Supplied data =>
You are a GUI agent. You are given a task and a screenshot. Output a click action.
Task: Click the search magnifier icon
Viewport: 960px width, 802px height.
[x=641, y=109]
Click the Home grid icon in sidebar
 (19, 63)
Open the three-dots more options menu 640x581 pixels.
==
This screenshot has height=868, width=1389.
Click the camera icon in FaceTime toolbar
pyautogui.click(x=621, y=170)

What is expected => For every line of the material above that contains the word "screenshot", show the line.

Expected answer =>
You are a GUI agent. You are given a task and a screenshot. Output a click action.
This screenshot has height=868, width=1389.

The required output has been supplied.